## Your goal
After finding the line with "Task: Open the help question mark icon" in the data below, set down exactly each line through the one with "1024x1024 pixels.", inclusive, and stop there.
*** Opening Dataset content ***
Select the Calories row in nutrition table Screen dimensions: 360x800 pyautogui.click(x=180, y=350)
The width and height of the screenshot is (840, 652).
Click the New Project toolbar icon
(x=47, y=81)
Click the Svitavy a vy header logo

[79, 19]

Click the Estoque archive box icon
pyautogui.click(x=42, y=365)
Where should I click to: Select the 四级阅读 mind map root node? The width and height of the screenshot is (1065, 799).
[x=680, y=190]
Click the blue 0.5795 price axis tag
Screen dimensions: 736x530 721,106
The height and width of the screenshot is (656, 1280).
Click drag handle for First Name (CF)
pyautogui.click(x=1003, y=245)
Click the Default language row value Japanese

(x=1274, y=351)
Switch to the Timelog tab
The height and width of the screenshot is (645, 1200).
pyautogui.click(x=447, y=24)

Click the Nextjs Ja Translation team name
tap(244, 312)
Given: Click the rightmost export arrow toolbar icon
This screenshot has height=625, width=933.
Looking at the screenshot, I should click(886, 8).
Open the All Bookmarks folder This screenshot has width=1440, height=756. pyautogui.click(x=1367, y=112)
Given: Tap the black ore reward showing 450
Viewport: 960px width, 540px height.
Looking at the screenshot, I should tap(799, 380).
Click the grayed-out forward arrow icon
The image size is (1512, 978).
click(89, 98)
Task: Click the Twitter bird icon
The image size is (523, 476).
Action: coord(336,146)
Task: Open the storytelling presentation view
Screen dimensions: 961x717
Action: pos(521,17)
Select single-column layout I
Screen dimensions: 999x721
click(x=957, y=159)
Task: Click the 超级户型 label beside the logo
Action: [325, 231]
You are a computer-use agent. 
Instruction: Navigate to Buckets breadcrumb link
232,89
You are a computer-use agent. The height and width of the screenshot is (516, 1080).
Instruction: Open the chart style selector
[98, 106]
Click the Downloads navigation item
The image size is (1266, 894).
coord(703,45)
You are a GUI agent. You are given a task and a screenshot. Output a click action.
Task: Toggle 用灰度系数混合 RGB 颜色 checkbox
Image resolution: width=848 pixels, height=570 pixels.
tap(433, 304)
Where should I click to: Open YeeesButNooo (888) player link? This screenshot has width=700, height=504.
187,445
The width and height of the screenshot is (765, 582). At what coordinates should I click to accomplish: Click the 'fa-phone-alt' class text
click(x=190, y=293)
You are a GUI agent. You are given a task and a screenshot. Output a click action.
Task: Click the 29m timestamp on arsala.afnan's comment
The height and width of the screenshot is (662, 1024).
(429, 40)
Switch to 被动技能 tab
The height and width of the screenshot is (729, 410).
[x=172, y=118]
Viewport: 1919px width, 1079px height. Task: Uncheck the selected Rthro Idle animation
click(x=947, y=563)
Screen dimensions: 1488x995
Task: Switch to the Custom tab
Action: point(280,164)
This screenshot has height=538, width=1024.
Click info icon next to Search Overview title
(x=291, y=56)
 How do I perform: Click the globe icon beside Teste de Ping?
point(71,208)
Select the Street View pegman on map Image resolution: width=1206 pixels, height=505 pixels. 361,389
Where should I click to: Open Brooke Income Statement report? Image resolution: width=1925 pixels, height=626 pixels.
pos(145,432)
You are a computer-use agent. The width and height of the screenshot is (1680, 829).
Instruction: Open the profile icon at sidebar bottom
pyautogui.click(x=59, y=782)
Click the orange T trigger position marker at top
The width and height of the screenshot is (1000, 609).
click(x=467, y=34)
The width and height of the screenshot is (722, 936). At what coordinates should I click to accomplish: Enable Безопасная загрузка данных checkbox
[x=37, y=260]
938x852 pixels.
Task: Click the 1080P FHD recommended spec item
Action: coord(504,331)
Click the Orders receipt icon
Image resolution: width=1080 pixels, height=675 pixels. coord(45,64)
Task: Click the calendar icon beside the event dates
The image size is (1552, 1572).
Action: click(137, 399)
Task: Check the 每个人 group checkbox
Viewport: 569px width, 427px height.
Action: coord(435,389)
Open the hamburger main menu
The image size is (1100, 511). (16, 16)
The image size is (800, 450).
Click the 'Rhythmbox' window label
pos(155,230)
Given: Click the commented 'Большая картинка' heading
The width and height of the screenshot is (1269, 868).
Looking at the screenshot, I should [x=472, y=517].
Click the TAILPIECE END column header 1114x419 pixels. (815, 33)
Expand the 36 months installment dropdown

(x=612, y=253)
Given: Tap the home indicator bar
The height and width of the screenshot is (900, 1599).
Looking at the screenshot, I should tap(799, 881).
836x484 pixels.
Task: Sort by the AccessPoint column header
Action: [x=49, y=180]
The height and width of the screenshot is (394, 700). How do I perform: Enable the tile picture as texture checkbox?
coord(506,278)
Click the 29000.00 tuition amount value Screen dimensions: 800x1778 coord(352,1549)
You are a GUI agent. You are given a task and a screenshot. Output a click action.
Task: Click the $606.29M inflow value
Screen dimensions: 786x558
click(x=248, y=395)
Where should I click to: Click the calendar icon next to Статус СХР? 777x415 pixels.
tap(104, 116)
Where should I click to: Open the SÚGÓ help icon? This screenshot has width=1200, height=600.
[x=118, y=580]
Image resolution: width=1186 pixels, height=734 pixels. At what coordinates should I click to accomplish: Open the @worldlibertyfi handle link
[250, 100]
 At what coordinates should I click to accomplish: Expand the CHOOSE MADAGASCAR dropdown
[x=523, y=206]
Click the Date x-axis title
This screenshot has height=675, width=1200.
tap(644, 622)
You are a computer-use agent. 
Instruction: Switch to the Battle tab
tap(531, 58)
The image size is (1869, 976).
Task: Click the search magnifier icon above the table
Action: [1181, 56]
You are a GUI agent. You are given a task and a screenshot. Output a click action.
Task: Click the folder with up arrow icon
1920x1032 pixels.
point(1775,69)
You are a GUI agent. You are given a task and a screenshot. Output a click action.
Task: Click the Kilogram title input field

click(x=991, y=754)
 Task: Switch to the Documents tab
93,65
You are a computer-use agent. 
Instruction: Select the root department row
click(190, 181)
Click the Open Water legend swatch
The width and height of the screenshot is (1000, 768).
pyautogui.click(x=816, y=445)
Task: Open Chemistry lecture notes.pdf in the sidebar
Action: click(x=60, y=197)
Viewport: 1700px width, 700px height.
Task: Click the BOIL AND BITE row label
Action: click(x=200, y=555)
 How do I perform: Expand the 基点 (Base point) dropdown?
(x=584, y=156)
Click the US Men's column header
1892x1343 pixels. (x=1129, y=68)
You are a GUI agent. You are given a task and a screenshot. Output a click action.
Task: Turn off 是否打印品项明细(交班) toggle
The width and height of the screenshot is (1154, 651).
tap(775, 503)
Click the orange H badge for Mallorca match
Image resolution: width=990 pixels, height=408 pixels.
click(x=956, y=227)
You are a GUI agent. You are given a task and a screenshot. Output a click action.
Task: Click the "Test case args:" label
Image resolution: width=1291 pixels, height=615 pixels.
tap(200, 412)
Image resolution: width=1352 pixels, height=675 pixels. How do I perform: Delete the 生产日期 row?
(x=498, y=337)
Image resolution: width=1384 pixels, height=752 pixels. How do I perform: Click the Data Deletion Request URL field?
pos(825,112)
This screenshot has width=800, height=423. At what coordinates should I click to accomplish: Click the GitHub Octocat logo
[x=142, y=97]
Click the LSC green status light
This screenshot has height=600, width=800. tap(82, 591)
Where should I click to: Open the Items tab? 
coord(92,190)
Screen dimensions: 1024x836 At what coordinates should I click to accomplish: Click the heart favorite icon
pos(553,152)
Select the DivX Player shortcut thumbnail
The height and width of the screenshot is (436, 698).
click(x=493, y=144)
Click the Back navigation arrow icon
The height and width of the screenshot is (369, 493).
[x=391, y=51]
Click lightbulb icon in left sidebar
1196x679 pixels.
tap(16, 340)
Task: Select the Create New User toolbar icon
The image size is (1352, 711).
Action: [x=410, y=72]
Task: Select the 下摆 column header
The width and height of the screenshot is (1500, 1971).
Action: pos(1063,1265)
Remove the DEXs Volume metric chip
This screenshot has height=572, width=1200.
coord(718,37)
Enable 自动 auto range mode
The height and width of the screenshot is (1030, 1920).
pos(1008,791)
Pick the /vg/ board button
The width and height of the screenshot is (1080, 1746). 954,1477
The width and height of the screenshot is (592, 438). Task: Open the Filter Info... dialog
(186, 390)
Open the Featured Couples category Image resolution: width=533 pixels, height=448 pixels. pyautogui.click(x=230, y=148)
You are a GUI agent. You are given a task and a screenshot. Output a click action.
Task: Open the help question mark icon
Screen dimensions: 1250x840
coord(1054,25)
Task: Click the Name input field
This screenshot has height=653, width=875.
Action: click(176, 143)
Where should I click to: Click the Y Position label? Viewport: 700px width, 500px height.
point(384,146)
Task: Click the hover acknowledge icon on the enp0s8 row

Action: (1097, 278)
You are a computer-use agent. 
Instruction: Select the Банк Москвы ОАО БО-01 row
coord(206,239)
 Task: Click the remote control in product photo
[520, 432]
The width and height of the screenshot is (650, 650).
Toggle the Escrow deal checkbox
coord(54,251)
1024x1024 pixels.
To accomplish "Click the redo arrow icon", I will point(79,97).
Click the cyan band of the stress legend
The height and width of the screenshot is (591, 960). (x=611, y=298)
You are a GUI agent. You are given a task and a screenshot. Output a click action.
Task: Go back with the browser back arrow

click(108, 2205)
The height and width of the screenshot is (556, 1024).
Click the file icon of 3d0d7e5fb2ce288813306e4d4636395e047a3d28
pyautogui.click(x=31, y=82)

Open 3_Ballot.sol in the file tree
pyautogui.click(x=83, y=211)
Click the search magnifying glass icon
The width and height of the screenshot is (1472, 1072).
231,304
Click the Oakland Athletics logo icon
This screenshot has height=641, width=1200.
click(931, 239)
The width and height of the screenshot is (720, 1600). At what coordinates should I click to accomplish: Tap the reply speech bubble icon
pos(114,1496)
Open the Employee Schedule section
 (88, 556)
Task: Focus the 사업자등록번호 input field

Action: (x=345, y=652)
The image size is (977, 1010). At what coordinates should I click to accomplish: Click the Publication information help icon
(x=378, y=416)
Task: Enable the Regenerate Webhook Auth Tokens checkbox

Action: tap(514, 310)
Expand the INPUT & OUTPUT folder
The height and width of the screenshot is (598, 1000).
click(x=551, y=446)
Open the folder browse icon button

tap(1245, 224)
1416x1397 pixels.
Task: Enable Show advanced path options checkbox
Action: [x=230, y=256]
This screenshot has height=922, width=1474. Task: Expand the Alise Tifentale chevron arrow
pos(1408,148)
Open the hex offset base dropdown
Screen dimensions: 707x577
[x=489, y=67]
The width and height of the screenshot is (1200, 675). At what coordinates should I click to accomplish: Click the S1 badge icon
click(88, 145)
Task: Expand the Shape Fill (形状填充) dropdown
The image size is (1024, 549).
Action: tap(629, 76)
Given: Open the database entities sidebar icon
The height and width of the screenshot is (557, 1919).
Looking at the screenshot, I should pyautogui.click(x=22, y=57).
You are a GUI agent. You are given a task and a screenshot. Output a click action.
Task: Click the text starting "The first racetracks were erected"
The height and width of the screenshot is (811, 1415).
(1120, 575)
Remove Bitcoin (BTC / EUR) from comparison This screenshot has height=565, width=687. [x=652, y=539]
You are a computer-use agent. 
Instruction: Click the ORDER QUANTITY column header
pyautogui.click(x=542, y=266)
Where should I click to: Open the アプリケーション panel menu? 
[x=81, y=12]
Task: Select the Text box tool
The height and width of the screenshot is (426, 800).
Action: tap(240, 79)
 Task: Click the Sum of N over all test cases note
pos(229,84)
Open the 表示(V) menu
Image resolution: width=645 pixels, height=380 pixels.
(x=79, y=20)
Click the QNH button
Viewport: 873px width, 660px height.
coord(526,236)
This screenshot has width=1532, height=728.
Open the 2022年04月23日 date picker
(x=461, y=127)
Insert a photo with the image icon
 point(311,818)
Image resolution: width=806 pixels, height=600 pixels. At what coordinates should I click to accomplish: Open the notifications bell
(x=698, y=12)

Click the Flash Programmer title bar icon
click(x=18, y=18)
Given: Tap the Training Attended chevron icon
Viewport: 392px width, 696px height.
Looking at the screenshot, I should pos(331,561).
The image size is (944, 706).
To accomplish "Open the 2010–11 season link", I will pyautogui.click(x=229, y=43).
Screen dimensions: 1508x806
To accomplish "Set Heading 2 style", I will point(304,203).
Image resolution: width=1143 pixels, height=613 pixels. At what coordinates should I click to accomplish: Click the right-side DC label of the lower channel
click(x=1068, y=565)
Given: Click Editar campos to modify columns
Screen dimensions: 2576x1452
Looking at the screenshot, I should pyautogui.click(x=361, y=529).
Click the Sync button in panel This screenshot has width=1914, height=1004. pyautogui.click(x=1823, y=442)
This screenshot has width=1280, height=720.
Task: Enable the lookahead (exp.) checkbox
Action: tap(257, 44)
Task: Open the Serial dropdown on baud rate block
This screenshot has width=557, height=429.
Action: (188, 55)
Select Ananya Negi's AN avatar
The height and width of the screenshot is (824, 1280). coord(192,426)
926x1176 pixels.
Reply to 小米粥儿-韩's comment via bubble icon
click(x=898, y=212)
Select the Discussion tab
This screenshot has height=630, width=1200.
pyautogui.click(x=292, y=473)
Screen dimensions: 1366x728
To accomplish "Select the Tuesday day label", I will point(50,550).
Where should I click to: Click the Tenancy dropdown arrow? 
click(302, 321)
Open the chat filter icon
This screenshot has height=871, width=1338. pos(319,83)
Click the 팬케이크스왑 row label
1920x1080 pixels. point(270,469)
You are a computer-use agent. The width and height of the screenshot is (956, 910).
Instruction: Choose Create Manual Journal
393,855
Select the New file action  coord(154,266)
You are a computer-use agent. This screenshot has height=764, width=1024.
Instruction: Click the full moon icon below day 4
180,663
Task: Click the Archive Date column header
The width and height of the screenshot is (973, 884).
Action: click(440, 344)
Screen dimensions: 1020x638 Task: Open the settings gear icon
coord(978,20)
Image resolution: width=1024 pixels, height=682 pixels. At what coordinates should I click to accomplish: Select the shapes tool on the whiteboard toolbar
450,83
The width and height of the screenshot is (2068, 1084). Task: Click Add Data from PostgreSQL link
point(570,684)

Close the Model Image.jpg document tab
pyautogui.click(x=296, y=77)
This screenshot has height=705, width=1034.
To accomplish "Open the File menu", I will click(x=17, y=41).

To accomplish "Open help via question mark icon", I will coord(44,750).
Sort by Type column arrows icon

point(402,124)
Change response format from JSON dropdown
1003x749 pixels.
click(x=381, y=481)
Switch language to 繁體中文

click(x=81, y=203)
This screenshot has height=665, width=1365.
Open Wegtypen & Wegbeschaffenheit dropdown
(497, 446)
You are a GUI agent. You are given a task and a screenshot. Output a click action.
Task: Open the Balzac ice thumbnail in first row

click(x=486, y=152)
*** Closing Dataset content ***
## Finished task
Task: Open the help question mark icon
Screen dimensions: 1250x840
coord(1054,25)
Task: Click the Name input field
This screenshot has height=653, width=875.
Action: click(176, 143)
Where should I click to: Click the Y Position label? Viewport: 700px width, 500px height.
point(384,146)
Task: Click the hover acknowledge icon on the enp0s8 row

Action: (1097, 278)
You are a computer-use agent. 
Instruction: Select the Банк Москвы ОАО БО-01 row
coord(206,239)
 Task: Click the remote control in product photo
[520, 432]
The width and height of the screenshot is (650, 650).
Toggle the Escrow deal checkbox
coord(54,251)
1024x1024 pixels.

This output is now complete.